▶ **DATA FOR THE TASK**

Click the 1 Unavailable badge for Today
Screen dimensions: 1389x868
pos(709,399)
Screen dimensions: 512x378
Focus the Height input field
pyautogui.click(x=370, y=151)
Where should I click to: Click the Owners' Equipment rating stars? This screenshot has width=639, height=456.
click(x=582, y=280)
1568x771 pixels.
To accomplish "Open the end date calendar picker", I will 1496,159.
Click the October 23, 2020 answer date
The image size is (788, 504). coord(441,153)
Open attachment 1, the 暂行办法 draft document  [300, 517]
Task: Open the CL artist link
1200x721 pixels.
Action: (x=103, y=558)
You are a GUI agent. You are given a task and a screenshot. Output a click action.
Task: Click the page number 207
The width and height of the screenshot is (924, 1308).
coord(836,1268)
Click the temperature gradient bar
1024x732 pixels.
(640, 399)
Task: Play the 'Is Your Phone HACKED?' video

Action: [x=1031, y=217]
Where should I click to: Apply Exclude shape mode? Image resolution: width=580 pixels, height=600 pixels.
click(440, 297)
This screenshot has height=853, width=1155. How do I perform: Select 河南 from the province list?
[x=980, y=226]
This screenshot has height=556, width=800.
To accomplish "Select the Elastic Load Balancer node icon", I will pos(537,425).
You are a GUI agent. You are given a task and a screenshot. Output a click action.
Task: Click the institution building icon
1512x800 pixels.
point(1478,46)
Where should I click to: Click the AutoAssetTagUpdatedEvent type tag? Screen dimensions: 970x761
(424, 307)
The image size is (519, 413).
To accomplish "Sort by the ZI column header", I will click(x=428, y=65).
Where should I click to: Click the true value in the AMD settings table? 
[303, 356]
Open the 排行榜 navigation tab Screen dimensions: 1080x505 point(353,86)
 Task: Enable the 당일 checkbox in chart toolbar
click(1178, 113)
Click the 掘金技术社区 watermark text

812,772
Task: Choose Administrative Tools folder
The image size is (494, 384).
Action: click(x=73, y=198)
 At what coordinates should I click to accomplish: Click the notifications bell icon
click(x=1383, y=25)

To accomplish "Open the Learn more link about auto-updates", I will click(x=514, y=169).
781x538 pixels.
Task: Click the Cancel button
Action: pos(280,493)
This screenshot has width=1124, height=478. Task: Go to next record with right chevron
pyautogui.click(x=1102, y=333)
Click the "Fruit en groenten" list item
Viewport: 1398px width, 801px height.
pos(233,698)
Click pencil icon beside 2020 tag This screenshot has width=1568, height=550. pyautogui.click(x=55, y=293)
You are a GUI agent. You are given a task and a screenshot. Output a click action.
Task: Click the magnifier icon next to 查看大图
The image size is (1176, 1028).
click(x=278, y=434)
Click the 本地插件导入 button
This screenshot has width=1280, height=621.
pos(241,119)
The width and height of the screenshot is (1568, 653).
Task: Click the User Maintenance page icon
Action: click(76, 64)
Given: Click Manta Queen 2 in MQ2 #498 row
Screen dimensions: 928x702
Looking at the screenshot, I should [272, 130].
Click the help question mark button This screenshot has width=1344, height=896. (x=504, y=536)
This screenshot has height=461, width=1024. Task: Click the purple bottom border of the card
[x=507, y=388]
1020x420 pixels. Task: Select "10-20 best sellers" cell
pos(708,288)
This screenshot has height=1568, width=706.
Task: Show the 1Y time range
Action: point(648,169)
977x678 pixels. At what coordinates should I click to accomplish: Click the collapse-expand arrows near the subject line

▶ **ACTIVITY**
Nothing in the records may change; output all of them exactly.

▶ **EXPECTED ANSWER**
Click the 1 Unavailable badge for Today
Screen dimensions: 1389x868
pos(709,399)
Screen dimensions: 512x378
Focus the Height input field
pyautogui.click(x=370, y=151)
Where should I click to: Click the Owners' Equipment rating stars? This screenshot has width=639, height=456.
click(x=582, y=280)
1568x771 pixels.
To accomplish "Open the end date calendar picker", I will 1496,159.
Click the October 23, 2020 answer date
The image size is (788, 504). coord(441,153)
Open attachment 1, the 暂行办法 draft document  [300, 517]
Task: Open the CL artist link
1200x721 pixels.
Action: (x=103, y=558)
You are a GUI agent. You are given a task and a screenshot. Output a click action.
Task: Click the page number 207
The width and height of the screenshot is (924, 1308).
coord(836,1268)
Click the temperature gradient bar
1024x732 pixels.
(640, 399)
Task: Play the 'Is Your Phone HACKED?' video

Action: [x=1031, y=217]
Where should I click to: Apply Exclude shape mode? Image resolution: width=580 pixels, height=600 pixels.
click(440, 297)
This screenshot has height=853, width=1155. How do I perform: Select 河南 from the province list?
[x=980, y=226]
This screenshot has height=556, width=800.
To accomplish "Select the Elastic Load Balancer node icon", I will pos(537,425).
You are a GUI agent. You are given a task and a screenshot. Output a click action.
Task: Click the institution building icon
1512x800 pixels.
point(1478,46)
Where should I click to: Click the AutoAssetTagUpdatedEvent type tag? Screen dimensions: 970x761
(424, 307)
The image size is (519, 413).
To accomplish "Sort by the ZI column header", I will click(x=428, y=65).
Where should I click to: Click the true value in the AMD settings table? 
[303, 356]
Open the 排行榜 navigation tab Screen dimensions: 1080x505 point(353,86)
 Task: Enable the 당일 checkbox in chart toolbar
click(1178, 113)
Click the 掘金技术社区 watermark text

812,772
Task: Choose Administrative Tools folder
The image size is (494, 384).
Action: click(x=73, y=198)
 At what coordinates should I click to accomplish: Click the notifications bell icon
click(x=1383, y=25)

To accomplish "Open the Learn more link about auto-updates", I will click(x=514, y=169).
781x538 pixels.
Task: Click the Cancel button
Action: pos(280,493)
This screenshot has width=1124, height=478. Task: Go to next record with right chevron
pyautogui.click(x=1102, y=333)
Click the "Fruit en groenten" list item
Viewport: 1398px width, 801px height.
pos(233,698)
Click pencil icon beside 2020 tag This screenshot has width=1568, height=550. pyautogui.click(x=55, y=293)
You are a GUI agent. You are given a task and a screenshot. Output a click action.
Task: Click the magnifier icon next to 查看大图
The image size is (1176, 1028).
click(x=278, y=434)
Click the 本地插件导入 button
This screenshot has width=1280, height=621.
pos(241,119)
The width and height of the screenshot is (1568, 653).
Task: Click the User Maintenance page icon
Action: click(76, 64)
Given: Click Manta Queen 2 in MQ2 #498 row
Screen dimensions: 928x702
Looking at the screenshot, I should [272, 130].
Click the help question mark button This screenshot has width=1344, height=896. (x=504, y=536)
This screenshot has height=461, width=1024. Task: Click the purple bottom border of the card
[x=507, y=388]
1020x420 pixels. Task: Select "10-20 best sellers" cell
pos(708,288)
This screenshot has height=1568, width=706.
Task: Show the 1Y time range
Action: point(648,169)
977x678 pixels. At what coordinates should I click to accomplish: Click the collapse-expand arrows near the subject line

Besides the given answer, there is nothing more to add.